- **Aim**:
Rewrite everything from the line containing "This screenshot has width=406, height=305." down to the line containing "Open the Deliver", changing "logo" to "emblem" and keeping the rest unchanged.

[Items for finding displayed items]
■ ■ ■ ■ ■ ■ ■
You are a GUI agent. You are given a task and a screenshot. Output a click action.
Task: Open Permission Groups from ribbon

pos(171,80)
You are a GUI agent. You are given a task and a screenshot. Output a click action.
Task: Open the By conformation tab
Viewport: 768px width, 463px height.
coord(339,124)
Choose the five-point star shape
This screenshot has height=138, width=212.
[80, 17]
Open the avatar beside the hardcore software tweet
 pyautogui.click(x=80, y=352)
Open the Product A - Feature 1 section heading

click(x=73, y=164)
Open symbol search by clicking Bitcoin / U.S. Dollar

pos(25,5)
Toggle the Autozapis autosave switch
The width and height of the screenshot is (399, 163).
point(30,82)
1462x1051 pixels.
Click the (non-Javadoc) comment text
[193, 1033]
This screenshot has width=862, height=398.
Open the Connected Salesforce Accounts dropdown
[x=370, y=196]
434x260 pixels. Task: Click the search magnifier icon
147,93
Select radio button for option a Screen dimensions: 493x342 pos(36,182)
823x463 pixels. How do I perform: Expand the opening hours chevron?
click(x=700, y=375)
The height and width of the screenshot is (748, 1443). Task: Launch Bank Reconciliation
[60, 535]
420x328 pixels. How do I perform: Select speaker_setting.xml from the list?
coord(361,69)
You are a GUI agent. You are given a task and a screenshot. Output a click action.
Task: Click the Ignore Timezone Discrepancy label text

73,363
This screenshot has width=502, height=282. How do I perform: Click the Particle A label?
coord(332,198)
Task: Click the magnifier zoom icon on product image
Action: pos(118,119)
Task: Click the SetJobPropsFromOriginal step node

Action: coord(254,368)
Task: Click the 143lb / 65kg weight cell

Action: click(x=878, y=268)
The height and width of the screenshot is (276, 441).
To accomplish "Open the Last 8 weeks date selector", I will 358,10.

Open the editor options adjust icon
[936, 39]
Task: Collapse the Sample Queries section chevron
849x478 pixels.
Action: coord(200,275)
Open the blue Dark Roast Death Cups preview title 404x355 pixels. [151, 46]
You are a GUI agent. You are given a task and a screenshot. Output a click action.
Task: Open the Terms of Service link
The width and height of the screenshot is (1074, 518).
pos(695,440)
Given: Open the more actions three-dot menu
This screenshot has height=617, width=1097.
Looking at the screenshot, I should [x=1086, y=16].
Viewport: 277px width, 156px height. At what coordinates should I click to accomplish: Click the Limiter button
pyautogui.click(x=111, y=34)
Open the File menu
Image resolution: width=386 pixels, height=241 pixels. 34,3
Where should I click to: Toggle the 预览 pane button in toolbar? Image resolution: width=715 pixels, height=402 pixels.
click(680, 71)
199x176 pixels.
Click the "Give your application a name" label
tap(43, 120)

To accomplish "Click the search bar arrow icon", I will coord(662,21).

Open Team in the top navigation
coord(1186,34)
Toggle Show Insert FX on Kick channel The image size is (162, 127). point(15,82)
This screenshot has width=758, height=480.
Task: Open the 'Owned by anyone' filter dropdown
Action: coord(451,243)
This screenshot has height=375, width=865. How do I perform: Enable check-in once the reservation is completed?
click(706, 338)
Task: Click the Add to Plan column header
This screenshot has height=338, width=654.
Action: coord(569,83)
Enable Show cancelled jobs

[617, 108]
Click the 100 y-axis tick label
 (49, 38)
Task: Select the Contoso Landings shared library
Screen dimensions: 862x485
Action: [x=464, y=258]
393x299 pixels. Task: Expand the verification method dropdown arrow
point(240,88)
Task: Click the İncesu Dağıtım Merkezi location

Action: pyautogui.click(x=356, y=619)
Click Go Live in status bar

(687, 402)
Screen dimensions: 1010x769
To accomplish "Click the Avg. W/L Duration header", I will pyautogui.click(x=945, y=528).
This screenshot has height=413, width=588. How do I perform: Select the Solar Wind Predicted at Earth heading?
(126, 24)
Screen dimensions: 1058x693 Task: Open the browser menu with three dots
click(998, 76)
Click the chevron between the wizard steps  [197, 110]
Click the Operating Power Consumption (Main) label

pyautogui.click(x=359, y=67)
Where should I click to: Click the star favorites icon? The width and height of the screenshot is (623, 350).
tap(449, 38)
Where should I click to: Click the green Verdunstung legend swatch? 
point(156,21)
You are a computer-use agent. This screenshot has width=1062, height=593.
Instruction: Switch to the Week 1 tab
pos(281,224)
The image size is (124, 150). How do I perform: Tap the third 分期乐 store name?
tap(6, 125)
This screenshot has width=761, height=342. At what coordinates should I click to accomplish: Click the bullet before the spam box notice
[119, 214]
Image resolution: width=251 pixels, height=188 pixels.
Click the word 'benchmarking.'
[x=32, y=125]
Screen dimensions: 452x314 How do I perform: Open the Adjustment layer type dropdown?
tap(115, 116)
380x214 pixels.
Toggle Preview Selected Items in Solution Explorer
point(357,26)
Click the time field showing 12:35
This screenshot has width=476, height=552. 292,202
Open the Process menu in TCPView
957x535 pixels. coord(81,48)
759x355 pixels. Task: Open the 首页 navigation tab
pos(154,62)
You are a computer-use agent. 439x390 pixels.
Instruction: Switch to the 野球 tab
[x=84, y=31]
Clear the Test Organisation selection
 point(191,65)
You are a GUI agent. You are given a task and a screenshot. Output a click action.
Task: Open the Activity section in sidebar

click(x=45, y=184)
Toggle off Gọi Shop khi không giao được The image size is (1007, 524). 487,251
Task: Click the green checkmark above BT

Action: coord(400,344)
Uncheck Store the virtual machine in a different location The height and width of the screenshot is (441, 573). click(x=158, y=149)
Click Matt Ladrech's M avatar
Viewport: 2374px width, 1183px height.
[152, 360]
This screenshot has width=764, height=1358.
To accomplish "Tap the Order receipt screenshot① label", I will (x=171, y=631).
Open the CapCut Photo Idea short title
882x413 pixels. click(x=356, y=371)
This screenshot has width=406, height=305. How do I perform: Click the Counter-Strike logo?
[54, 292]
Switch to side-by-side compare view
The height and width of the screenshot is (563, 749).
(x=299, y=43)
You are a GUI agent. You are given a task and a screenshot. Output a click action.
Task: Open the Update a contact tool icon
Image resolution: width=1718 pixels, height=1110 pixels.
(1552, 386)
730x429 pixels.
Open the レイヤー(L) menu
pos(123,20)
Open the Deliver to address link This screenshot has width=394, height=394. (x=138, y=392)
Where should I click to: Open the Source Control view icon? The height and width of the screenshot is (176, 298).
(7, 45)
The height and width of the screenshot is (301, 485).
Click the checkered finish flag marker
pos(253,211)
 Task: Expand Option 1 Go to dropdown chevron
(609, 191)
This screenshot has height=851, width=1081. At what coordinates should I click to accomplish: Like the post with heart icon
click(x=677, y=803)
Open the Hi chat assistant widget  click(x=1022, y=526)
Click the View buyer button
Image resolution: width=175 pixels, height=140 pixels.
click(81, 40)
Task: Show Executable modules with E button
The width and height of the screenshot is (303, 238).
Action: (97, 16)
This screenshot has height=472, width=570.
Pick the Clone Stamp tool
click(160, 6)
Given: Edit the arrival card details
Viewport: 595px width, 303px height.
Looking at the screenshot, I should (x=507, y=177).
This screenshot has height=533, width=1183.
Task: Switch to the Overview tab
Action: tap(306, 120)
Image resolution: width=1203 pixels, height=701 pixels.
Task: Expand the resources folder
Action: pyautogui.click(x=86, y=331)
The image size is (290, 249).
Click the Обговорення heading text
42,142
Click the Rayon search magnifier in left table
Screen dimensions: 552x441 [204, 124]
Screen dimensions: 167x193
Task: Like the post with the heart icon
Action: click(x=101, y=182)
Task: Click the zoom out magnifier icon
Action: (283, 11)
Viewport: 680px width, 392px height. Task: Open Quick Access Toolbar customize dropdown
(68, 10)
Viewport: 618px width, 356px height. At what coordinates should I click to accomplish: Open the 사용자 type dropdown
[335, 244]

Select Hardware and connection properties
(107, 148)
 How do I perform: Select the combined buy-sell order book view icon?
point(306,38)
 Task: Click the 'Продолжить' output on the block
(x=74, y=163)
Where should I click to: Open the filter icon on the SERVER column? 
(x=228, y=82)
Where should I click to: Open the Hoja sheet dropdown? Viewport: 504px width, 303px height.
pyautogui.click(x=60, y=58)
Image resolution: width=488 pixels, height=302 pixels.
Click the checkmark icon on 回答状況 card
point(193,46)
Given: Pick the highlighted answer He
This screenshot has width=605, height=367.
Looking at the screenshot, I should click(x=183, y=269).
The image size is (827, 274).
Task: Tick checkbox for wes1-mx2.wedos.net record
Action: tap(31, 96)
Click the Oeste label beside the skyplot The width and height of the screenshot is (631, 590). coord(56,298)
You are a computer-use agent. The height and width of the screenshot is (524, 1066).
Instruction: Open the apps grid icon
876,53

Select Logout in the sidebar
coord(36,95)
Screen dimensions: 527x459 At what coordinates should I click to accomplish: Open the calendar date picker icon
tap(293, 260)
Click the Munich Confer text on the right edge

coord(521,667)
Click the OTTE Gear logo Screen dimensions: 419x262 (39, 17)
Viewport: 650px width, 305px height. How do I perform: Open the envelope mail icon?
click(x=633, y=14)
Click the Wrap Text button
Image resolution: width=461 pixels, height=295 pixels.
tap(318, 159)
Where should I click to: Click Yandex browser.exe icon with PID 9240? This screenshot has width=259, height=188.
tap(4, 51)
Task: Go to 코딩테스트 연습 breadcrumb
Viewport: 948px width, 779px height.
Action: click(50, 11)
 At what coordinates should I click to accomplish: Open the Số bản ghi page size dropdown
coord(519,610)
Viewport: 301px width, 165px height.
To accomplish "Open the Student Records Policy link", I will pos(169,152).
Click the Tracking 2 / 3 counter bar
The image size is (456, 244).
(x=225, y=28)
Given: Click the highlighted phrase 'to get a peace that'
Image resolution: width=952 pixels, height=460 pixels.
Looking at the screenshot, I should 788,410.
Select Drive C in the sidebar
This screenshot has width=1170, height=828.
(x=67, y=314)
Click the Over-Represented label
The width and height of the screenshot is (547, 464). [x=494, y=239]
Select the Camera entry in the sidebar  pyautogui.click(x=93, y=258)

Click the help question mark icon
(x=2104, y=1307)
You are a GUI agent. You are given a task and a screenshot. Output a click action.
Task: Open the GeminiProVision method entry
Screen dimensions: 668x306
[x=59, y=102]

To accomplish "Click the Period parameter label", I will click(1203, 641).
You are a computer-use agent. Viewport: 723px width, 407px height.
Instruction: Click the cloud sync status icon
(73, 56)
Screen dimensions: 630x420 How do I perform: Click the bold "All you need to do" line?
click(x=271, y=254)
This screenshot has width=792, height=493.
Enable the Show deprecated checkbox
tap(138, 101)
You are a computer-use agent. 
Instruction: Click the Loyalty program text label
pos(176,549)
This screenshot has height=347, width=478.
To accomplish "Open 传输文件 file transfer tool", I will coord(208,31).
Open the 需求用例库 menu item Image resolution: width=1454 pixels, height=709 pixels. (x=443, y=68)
■ ■ ■ ■ ■ ■ ■
- **Reply to the exercise**:
This screenshot has width=406, height=305. How do I perform: Click the Counter-Strike emblem?
[54, 292]
Switch to side-by-side compare view
The height and width of the screenshot is (563, 749).
(x=299, y=43)
You are a GUI agent. You are given a task and a screenshot. Output a click action.
Task: Open the Update a contact tool icon
Image resolution: width=1718 pixels, height=1110 pixels.
(1552, 386)
730x429 pixels.
Open the レイヤー(L) menu
pos(123,20)
Open the Deliver to address link This screenshot has width=394, height=394. (x=138, y=392)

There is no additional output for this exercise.